En términos de género, persisten brechas importantes. En hidrocarburos, el empleo masculino domina tanto en el segmento directo como indirecto, con 9.654 hombres en empleo directo y 50.392 en empleo indirecto en 2022, frente a 3.688 mujeres en empleo directo y 13.111 en empleo indirecto. En minería, aunque la participación femenina sigue siendo limitada, se observan incrementos relevantes: el empleo directo femenino pasó de 1.327 a 1.755, mientras que el indirecto aumentó de 2.144 a 2.688 entre 2021 y 2022, lo que sugiere una incipiente diversificación de la fuerza laboral. Sin embargo, la información reportada en el informe EITI no permite identificar la distribución de estas brechas según tipo de ocupación, nivel jerárquico o participación en cargos directivos, por lo que no es posible determinar si estos avances se concentran en labores operativas, técnicas o de toma de decisiones. 

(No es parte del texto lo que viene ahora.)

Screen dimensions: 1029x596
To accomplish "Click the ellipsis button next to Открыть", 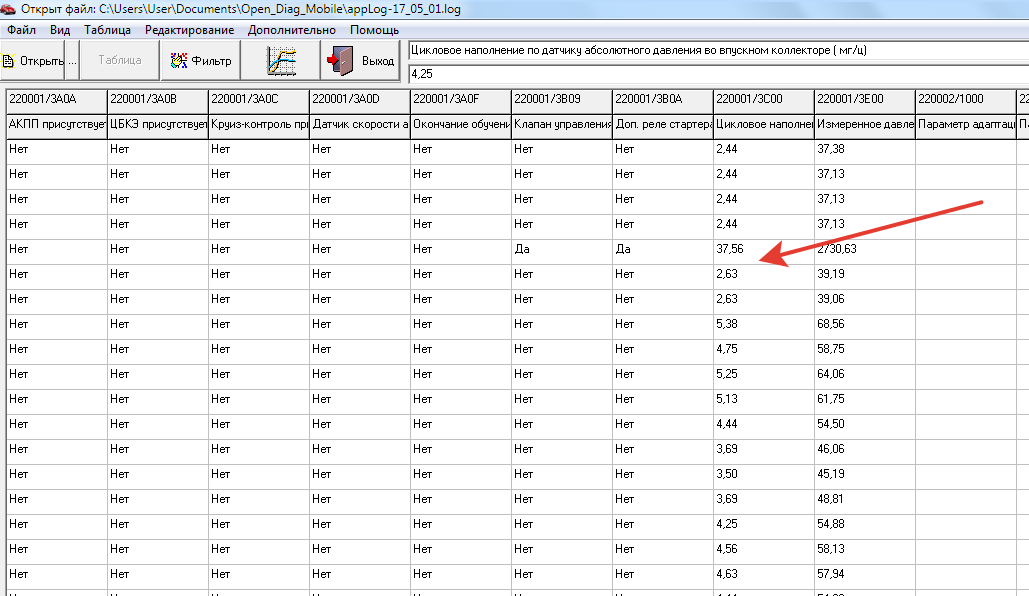I will (x=72, y=61).
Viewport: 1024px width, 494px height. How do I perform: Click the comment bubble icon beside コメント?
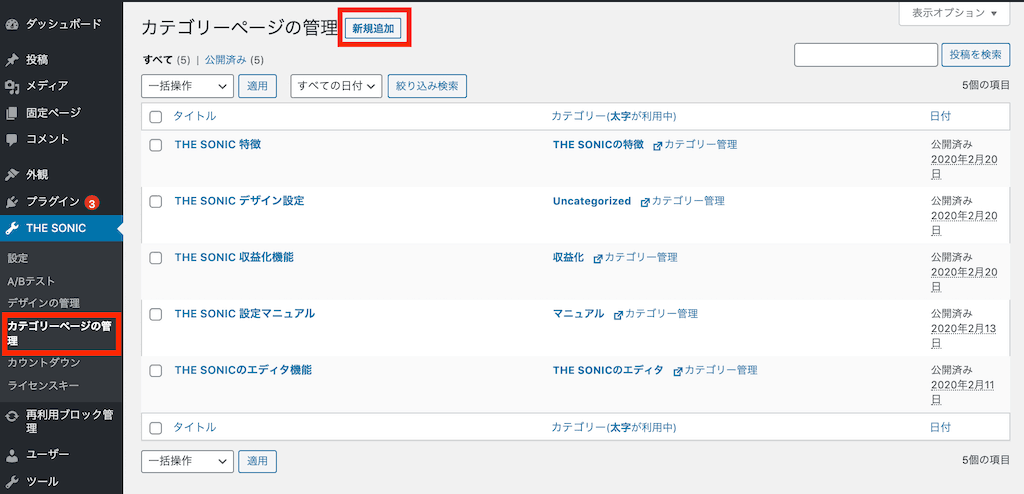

En conjunto, estos datos muestran que el empleo en el sector fósil en Colombia sigue siendo relevante, pero presenta señales de concentración sectorial y territorial, alta dependencia de empleo indirecto y crecimiento desigual entre subsectores. Estas características incrementan la vulnerabilidad de economías locales altamente articuladas a la cadena de valor de los hidrocarburos y plantean desafíos importantes para la sostenibilidad laboral y territorial en un contexto de transición energética. A esto se suman persistentes brechas de género, particularmente en hidrocarburos, donde la participación femenina continúa siendo significativamente menor frente al empleo masculino. Sin embargo, las limitaciones de la información disponible impiden evaluar cómo se distribuyen estas desigualdades según tipo de ocupación, nivel jerárquico o participación en cargos de decisión, lo que dificulta identificar de manera integral los impactos diferenciados y los desafíos de inclusión laboral asociados a una transición energética justa.